◆ Provided text ◆
In a legal career of more than 60 years that began with clerking for the legendary federal court justice Learned Hand, Archibald Cox was often part of the “establishment.” But, in the great crisis of Watergate, he faced down a president without concern for that career.
Born in 1912, Professor Cox graduated from Harvard Law School in 1937, joining the Boston law firm of Ropes, Gray, Best, Coolidge and Rugg. He began his government career during World War II, when he was appointed to the National Defense Board, and then to the Office of the Solicitor General. When the war ended, he returned to Harvard Law School, this time as a professor. While there, he became adviser and speech-writer for John F. Kennedy, then the junior senator from Massachusetts. Cox took a four-year leave beginning in 1961 to join the Kennedy administration as solicitor general. At a time when civil rights protesters were routinely chased with dogs and clubbed, he became JFK’s point man on pursuing legal remedies to injustice, often appearing before the Supreme Court.

◆ Records supplied ◆
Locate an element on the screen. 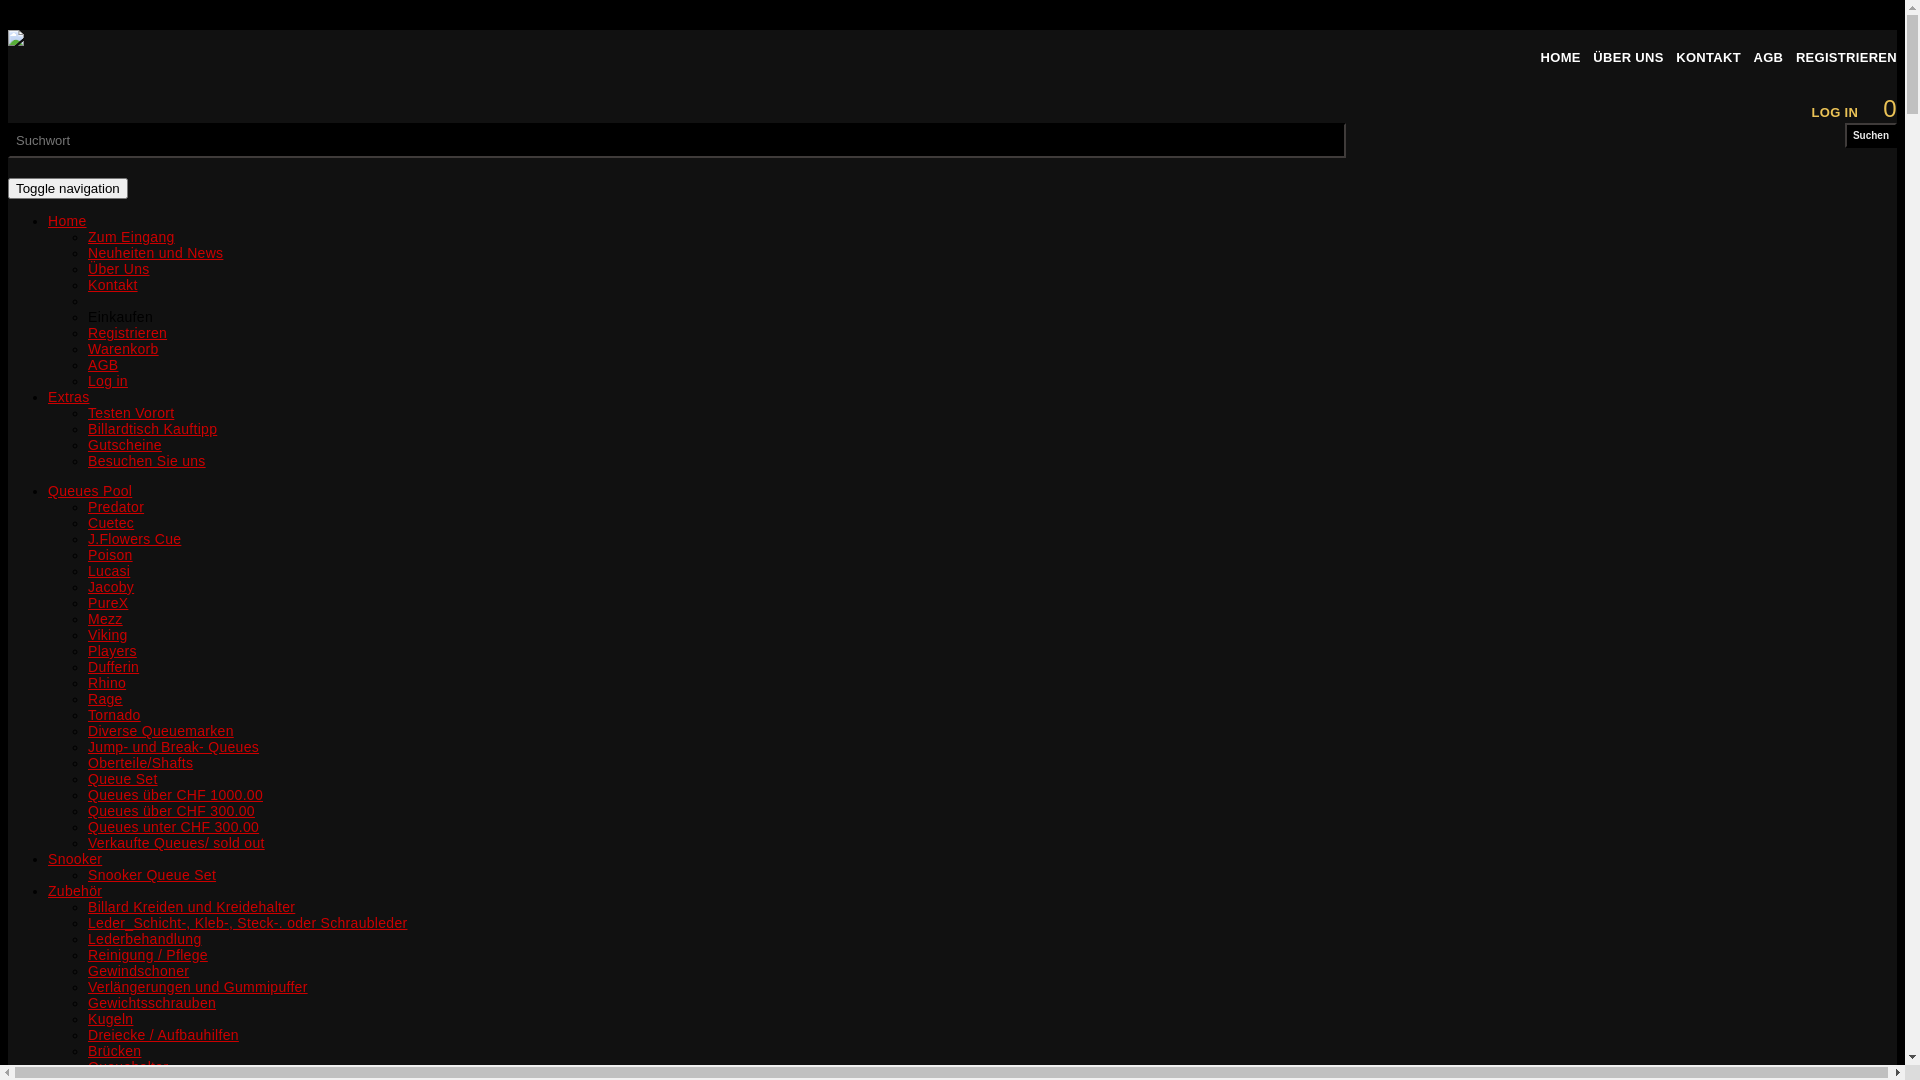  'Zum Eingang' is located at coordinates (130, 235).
...
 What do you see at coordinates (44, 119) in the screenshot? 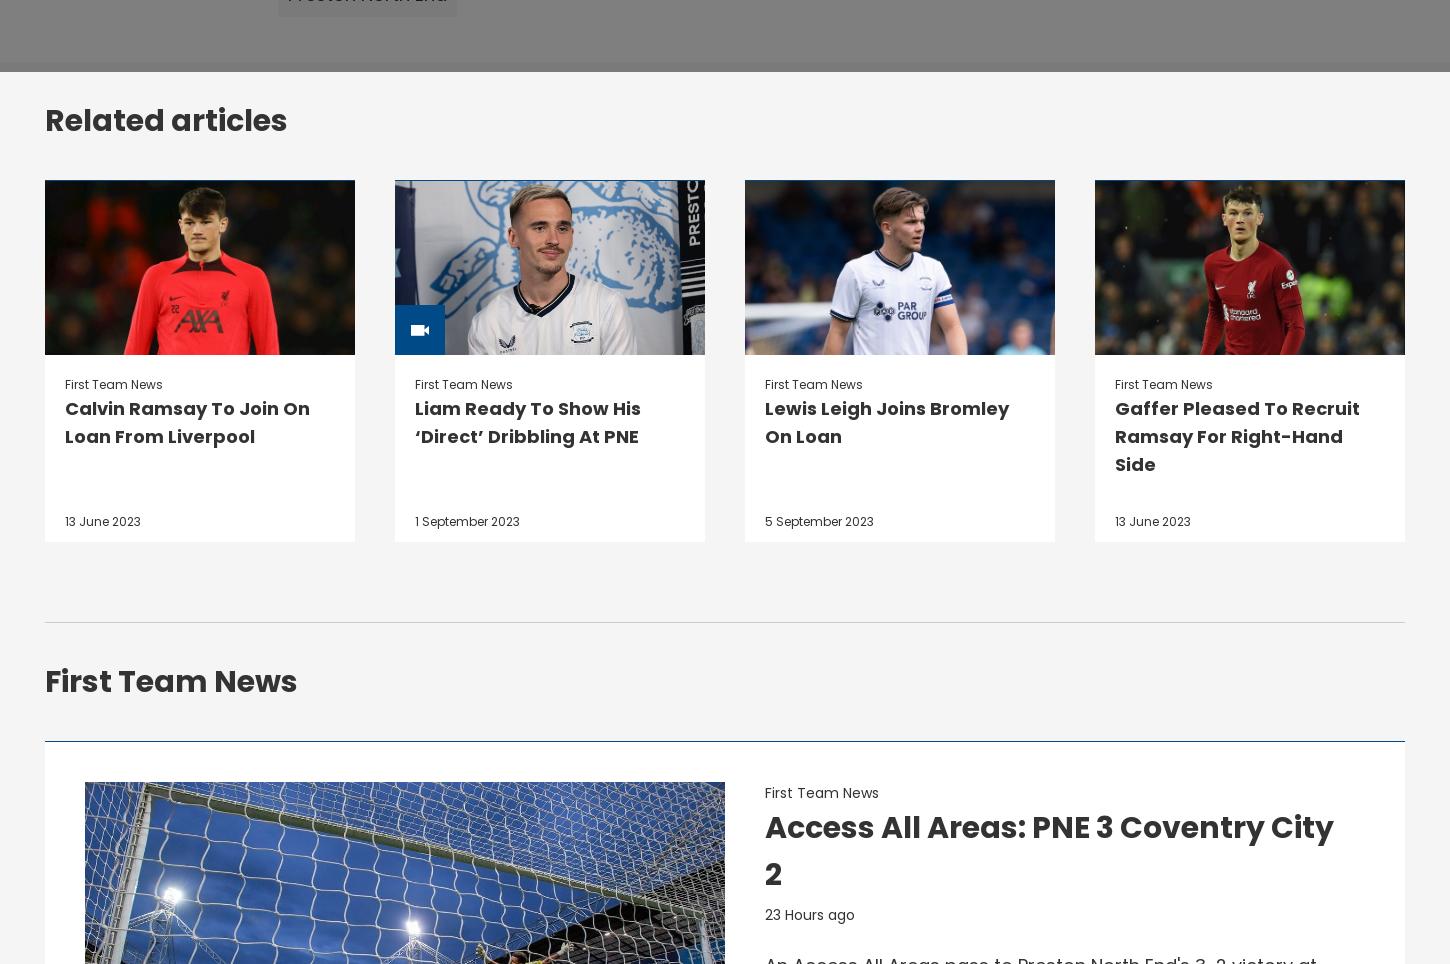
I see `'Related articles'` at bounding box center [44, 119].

◆ Problem statement ◆
According to the text on Archibald Cox, which Boston law firm did he join after graduating from Harvard Law School?

◆ Problem solution ◆
Ropes, Gray, Best, Coolidge and Rugg